A method has been designed for using multiple independent stations to discriminate fast transient radio sources from local anomalies, such as antenna noise or radio frequency interference (RFI). This can improve the sensitivity of incoherent detection for geographically separated stations such as the very long baseline array (VLBA), the future square kilometer array (SKA), or any other coincident observations by multiple separated receivers.

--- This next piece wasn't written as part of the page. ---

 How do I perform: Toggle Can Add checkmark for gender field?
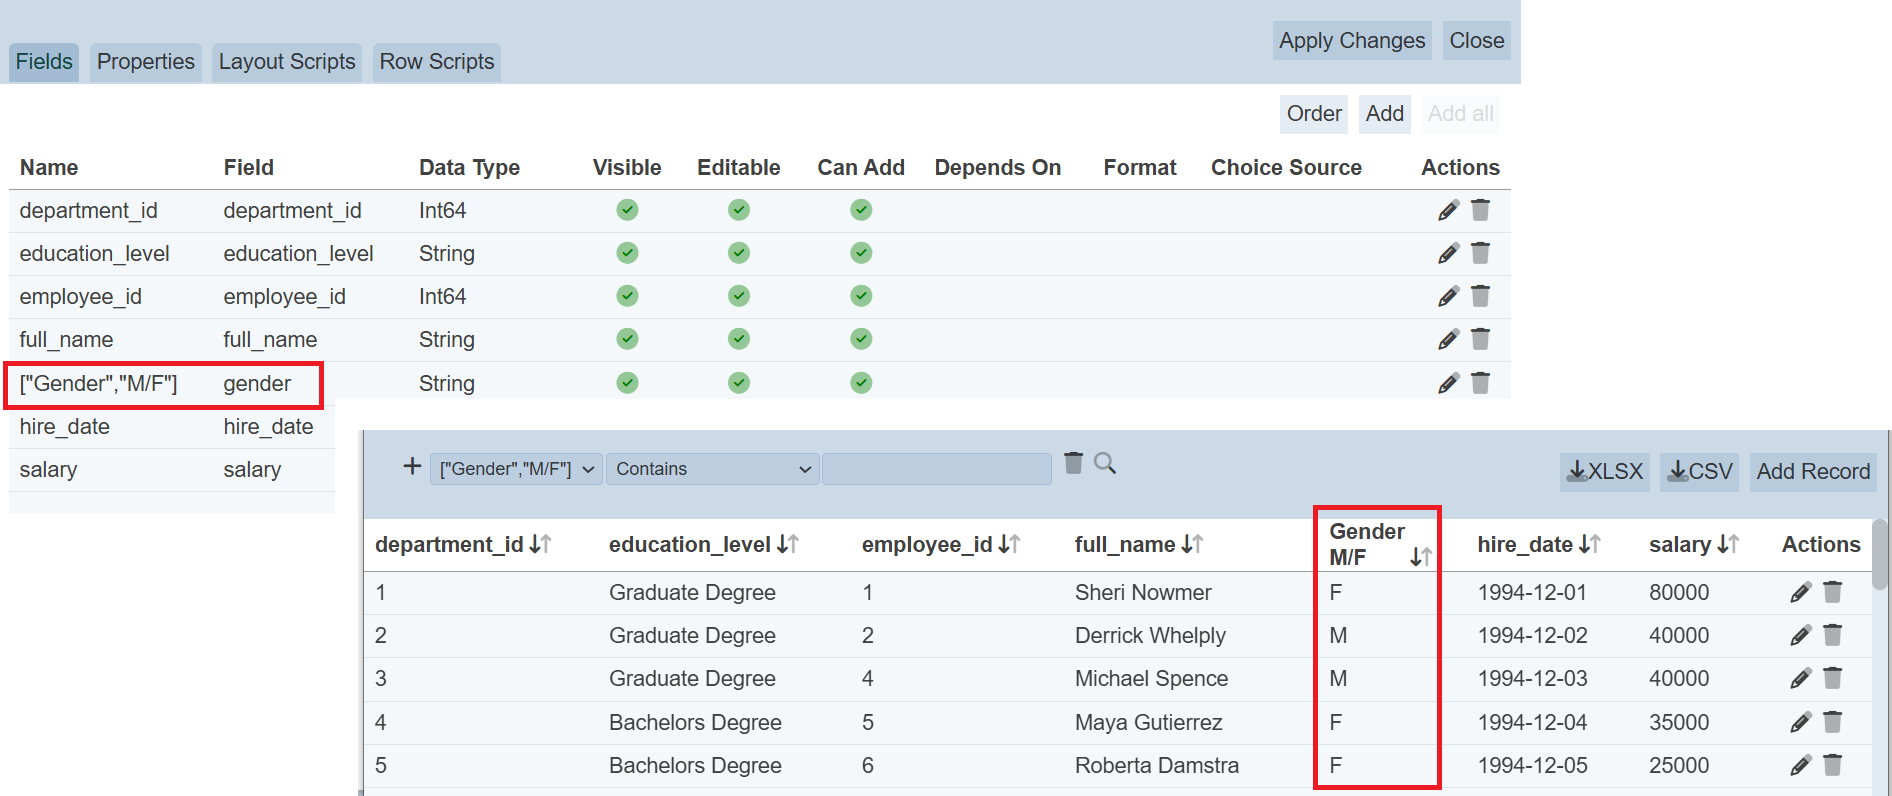861,383
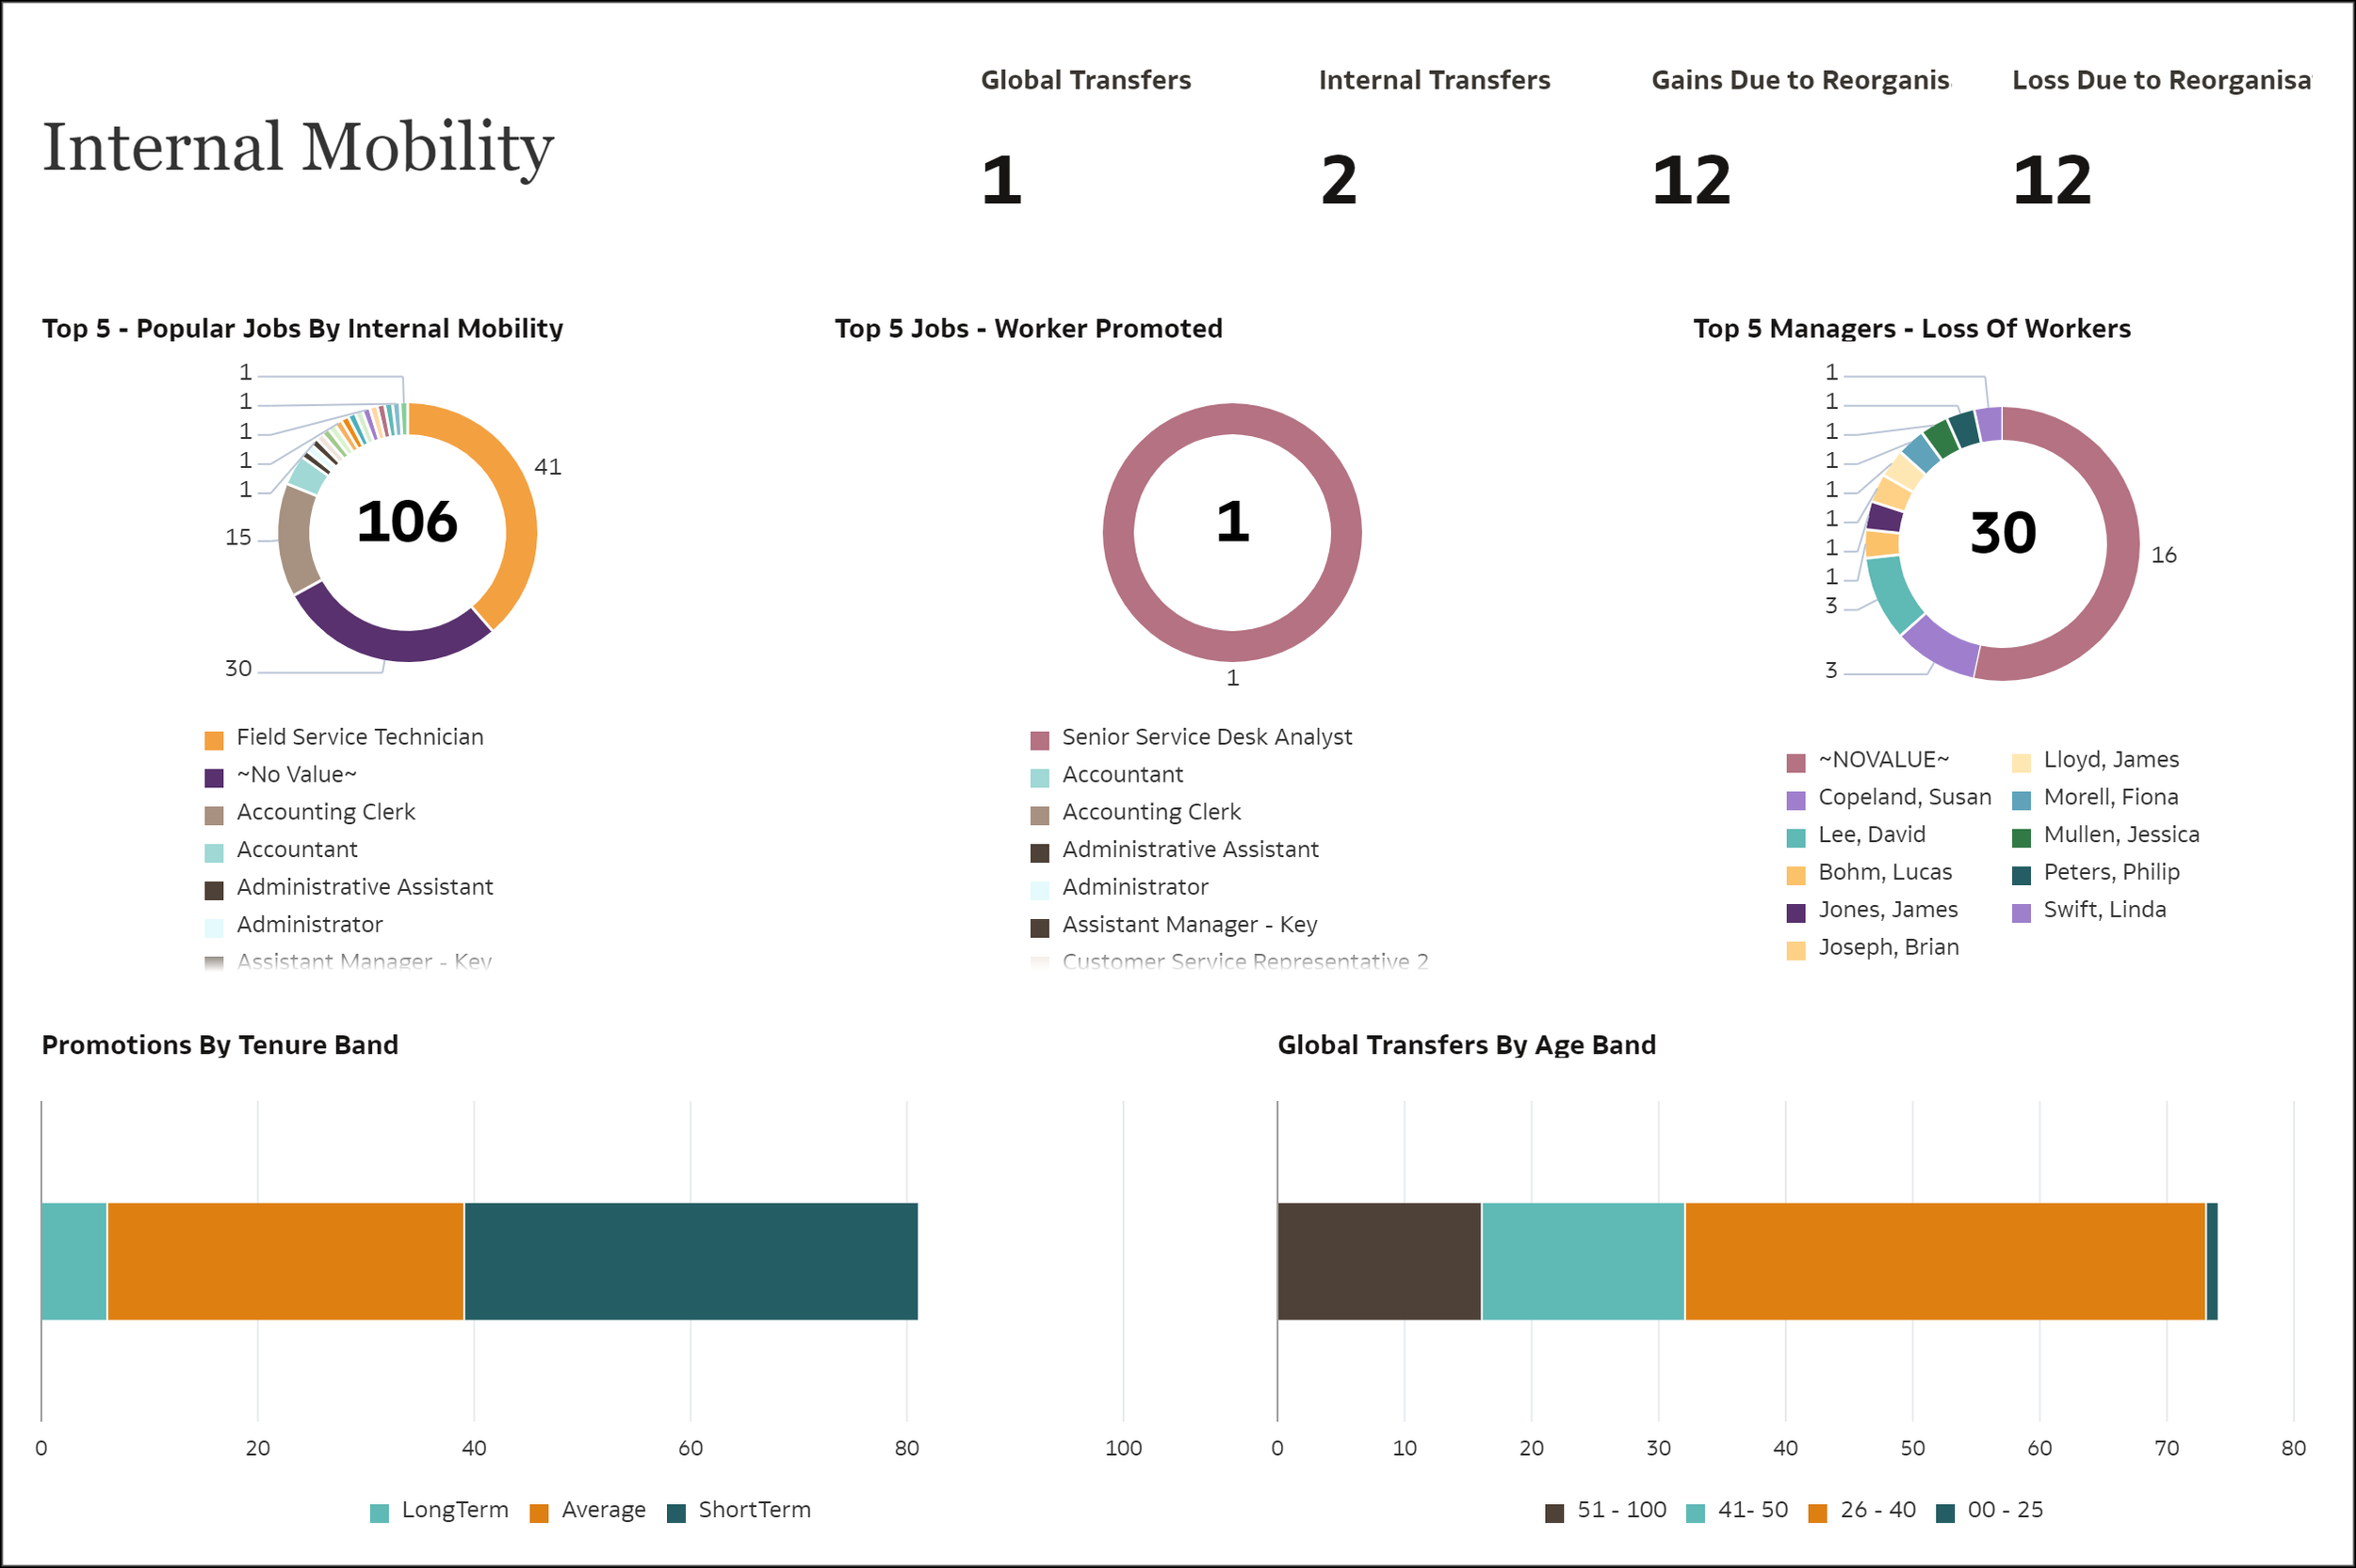The image size is (2356, 1568).
Task: Select the Accounting Clerk legend marker
Action: coord(214,813)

The transients are short, broadband pulses of radio energy, often just a few milliseconds long, emitted by a variety of exotic astronomical phenomena. They generally represent rare, high-energy events making them of great scientific value. For RFI-robust adaptive detection of transients, using multiple stations, a family of algorithms has been developed. The technique exploits the fact that the separated stations constitute statistically independent samples of the target. This can be used to adaptively ignore RFI events for superior sensitivity. If the antenna signals are independent and identically distributed (IID), then RFI events are simply outlier data points that can be removed through robust estimation such as a trimmed or Winsorized estimator.
The alternative “trimmed” estimator is considered, which excises the strongest n signals from the list of short-beamed intensities. Because local RFI is independent at each antenna, this interference is unlikely to occur at many antennas on the same step. Trimming the strongest signals provides robustness to RFI that can theoretically outperform even the detection performance of the same number of antennas at a single site. This algorithm requires sorting the signals at each time step and dispersion measure, an operation that is computationally tractable for existing array sizes.
An alternative uses the various stations to form an ensemble estimate of the conditional density function (CDF) evaluated at each time step. Both methods outperform standard detection strategies on a test sequence of VLBA data, and both are efficient enough for deployment in real-time, online transient detection applications.
This work was done by David R. Thompson, Kiri L. Wagstaff, and Walid A. Majid of Caltech for NASA’s Jet Propulsion Laboratory. NPO-47678
This Brief includes a Technical Support Package (TSP).
Multiple-Beam Detection of Fast Transient Radio Sources
(reference NPO-47678) is currently available for download from the TSP library.
Don't have an account?
Overview
The document is a Technical Support Package from NASA's Jet Propulsion Laboratory (JPL) detailing advancements in the detection of fast transient radio sources using multiple-beam techniques. Fast transients are short bursts of radio energy, often lasting just a few milliseconds, and are associated with rare astronomical phenomena. Detecting these signals is crucial for understanding high-energy events in the universe.
The work addresses the challenges of identifying these transient signals in radio array data, which often requires real-time data processing. Traditional methods of transient detection involve summing signals from multiple antennas, but this approach can be limited by the presence of radio frequency interference (RFI) and the need for accurate de-dispersion of signals affected by the interstellar medium. The document emphasizes the importance of storing raw antenna data for thorough analysis, as transient events can be fleeting and may be discarded shortly after collection.
A significant focus of the research is on incoherent de-dispersion, which compensates for the frequency-dependent delays caused by the interstellar medium. The dispersion measure (DM) is a key factor in this process, as it quantifies the density of ionized plasma between the source and the receiver. The document outlines the necessity of performing trial de-disperisons across a wide range of DMs to effectively detect transient signals.
The findings presented in the document highlight new approaches that outperform traditional methods by improving the detection of synthetic pulses in multi-station Very Long Baseline Array (VLBA) data. These advancements are particularly relevant for next-generation instruments like the Square Kilometre Array (SKA), which are expected to generate vast amounts of raw data, making efficient transient detection and archiving essential.
The document also acknowledges the contributions of various researchers and institutions, including the National Radio Astronomy Observatory (NRAO) and Curtin University, in supporting the development of the detection techniques and software used in this research.
Overall, this Technical Support Package outlines a significant step forward in the field of radio astronomy, providing insights into the detection of transient signals and the methodologies that enhance the sensitivity and accuracy of these observations.